Data for this exercise |
******

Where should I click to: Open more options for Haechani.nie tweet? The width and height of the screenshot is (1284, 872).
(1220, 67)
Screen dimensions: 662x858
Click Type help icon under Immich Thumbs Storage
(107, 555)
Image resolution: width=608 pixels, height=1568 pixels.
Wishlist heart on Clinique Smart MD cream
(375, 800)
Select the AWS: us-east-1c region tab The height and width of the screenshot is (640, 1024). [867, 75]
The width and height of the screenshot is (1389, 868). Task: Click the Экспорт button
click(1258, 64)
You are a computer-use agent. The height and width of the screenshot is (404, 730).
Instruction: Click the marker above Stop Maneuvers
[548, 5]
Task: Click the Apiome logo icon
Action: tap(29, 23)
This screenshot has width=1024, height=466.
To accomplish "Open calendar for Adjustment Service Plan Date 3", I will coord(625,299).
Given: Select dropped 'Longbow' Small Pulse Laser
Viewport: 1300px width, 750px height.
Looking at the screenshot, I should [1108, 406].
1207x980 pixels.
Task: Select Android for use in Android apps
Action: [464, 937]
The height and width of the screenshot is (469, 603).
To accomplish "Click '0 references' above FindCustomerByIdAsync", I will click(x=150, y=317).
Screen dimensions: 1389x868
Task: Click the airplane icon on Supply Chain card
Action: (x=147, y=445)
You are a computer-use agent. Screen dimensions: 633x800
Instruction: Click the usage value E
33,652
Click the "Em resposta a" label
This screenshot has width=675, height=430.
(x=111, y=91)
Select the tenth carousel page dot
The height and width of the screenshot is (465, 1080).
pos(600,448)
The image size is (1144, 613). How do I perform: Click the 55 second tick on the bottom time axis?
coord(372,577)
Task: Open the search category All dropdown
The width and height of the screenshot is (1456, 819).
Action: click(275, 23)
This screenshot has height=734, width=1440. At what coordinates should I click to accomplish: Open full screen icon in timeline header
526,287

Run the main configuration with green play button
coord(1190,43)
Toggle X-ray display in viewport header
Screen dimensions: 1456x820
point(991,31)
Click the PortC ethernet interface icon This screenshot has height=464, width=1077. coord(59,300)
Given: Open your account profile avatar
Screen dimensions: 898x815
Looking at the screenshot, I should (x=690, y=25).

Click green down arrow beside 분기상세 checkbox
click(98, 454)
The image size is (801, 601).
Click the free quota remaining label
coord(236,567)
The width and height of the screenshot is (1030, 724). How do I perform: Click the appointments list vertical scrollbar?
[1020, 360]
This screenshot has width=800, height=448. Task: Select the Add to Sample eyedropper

******

Exercise prompt | Reproduce every record above exactly as it is written.

Your solution |
Where should I click to: Open more options for Haechani.nie tweet? The width and height of the screenshot is (1284, 872).
(1220, 67)
Screen dimensions: 662x858
Click Type help icon under Immich Thumbs Storage
(107, 555)
Image resolution: width=608 pixels, height=1568 pixels.
Wishlist heart on Clinique Smart MD cream
(375, 800)
Select the AWS: us-east-1c region tab The height and width of the screenshot is (640, 1024). [867, 75]
The width and height of the screenshot is (1389, 868). Task: Click the Экспорт button
click(1258, 64)
You are a computer-use agent. The height and width of the screenshot is (404, 730).
Instruction: Click the marker above Stop Maneuvers
[548, 5]
Task: Click the Apiome logo icon
Action: tap(29, 23)
This screenshot has width=1024, height=466.
To accomplish "Open calendar for Adjustment Service Plan Date 3", I will coord(625,299).
Given: Select dropped 'Longbow' Small Pulse Laser
Viewport: 1300px width, 750px height.
Looking at the screenshot, I should [1108, 406].
1207x980 pixels.
Task: Select Android for use in Android apps
Action: [464, 937]
The height and width of the screenshot is (469, 603).
To accomplish "Click '0 references' above FindCustomerByIdAsync", I will click(x=150, y=317).
Screen dimensions: 1389x868
Task: Click the airplane icon on Supply Chain card
Action: (x=147, y=445)
You are a computer-use agent. Screen dimensions: 633x800
Instruction: Click the usage value E
33,652
Click the "Em resposta a" label
This screenshot has width=675, height=430.
(x=111, y=91)
Select the tenth carousel page dot
The height and width of the screenshot is (465, 1080).
pos(600,448)
The image size is (1144, 613). How do I perform: Click the 55 second tick on the bottom time axis?
coord(372,577)
Task: Open the search category All dropdown
The width and height of the screenshot is (1456, 819).
Action: click(275, 23)
This screenshot has height=734, width=1440. At what coordinates should I click to accomplish: Open full screen icon in timeline header
526,287

Run the main configuration with green play button
coord(1190,43)
Toggle X-ray display in viewport header
Screen dimensions: 1456x820
point(991,31)
Click the PortC ethernet interface icon This screenshot has height=464, width=1077. coord(59,300)
Given: Open your account profile avatar
Screen dimensions: 898x815
Looking at the screenshot, I should (x=690, y=25).

Click green down arrow beside 분기상세 checkbox
click(98, 454)
The image size is (801, 601).
Click the free quota remaining label
coord(236,567)
The width and height of the screenshot is (1030, 724). How do I perform: Click the appointments list vertical scrollbar?
[1020, 360]
This screenshot has width=800, height=448. Task: Select the Add to Sample eyedropper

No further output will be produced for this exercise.